The Board of the Seimas (parliament) established the task group on Tuesday. It will have until 12 December to come up with a conclusion as to how the results of October's non-binding referendum on the new nuclear facility should be implemented.
PM-designate and Social Democratic leader Algirdas Butkevičius said early in November that a legislative act stating that the nuclear power plant – the Visaginas Nuclear Power Plant (VNPP) – should not be built would have to be worked out in the Seimas as a follow-up to people’s will expressed through the referendum. However, he did not rule out that some other reactors might be built in Lithuania in the future.
In late October, right after the parliamentary elections, Butkevičius said that he was in favor of nuclear energy but was so far not inclined to support this particular project, which is being implemented in strategic partnership with Japan’s Hitachi.

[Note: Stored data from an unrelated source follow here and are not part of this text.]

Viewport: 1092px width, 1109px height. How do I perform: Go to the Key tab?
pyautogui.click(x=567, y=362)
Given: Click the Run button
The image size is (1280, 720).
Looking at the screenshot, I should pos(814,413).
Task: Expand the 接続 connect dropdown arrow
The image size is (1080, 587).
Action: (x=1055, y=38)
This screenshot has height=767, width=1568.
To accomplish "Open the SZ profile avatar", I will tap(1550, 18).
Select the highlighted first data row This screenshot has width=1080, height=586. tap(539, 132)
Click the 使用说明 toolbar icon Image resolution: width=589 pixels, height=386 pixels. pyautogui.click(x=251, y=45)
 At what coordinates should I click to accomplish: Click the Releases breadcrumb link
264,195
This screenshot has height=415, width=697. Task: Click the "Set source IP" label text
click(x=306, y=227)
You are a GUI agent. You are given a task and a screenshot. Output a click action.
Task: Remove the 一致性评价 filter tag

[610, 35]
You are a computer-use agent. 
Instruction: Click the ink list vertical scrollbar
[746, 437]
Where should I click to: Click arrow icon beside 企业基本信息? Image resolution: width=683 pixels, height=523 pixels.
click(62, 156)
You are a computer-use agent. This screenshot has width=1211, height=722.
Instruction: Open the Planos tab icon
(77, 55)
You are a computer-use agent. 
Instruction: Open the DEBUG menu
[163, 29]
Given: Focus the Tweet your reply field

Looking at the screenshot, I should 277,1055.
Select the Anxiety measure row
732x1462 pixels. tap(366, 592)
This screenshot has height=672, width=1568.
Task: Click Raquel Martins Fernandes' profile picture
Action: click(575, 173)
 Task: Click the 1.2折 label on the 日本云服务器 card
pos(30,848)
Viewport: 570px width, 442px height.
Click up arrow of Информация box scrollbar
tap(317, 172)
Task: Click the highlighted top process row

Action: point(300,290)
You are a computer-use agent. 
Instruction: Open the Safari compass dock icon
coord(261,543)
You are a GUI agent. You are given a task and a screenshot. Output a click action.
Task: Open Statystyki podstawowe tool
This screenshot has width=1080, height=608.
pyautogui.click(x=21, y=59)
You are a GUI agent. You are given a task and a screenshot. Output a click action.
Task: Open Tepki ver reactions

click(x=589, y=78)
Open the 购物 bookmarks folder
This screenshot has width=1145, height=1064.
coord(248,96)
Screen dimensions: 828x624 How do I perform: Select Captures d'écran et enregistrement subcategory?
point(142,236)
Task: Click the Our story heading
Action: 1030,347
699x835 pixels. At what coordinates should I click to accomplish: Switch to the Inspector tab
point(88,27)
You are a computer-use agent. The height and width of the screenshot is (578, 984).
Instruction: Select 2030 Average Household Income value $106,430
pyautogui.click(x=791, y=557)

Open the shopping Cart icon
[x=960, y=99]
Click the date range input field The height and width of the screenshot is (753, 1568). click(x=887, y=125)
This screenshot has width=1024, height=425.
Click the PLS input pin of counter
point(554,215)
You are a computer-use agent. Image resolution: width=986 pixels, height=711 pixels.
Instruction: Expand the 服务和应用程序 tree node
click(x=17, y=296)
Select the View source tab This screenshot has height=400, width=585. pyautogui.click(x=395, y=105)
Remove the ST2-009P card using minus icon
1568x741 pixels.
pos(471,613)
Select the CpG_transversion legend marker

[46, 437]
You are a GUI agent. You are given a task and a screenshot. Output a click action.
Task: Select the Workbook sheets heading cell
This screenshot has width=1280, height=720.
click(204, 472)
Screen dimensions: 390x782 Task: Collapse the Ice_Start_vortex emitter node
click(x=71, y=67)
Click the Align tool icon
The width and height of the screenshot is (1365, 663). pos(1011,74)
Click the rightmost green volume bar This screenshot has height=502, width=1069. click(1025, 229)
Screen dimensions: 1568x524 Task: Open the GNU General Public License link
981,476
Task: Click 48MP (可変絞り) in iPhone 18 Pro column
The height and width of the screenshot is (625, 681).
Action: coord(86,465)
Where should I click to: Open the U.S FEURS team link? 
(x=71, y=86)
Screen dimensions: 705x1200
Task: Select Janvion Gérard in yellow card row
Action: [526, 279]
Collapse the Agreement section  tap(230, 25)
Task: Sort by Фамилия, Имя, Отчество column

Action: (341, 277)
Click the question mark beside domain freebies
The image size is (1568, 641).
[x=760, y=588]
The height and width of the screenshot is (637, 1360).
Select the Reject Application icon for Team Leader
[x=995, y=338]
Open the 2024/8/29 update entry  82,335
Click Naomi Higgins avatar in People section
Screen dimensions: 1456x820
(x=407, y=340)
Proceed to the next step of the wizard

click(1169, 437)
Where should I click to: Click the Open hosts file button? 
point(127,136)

Some 52.58 percent of eligible voters cast ballots in the 14 October non-binding referendum on building a new nuclear facility in Lithuania. Almost two-thirds, or 62.68 percent, of people who cast ballots said "no" to the nuclear project.
The outgoing government, comprised of the Conservatives and the Liberals, planned to build the new nuclear facility in Visaginas by around 2020. A draft of the facility’s concession agreement was approved in May and the agreement was to be signed by the end of this year.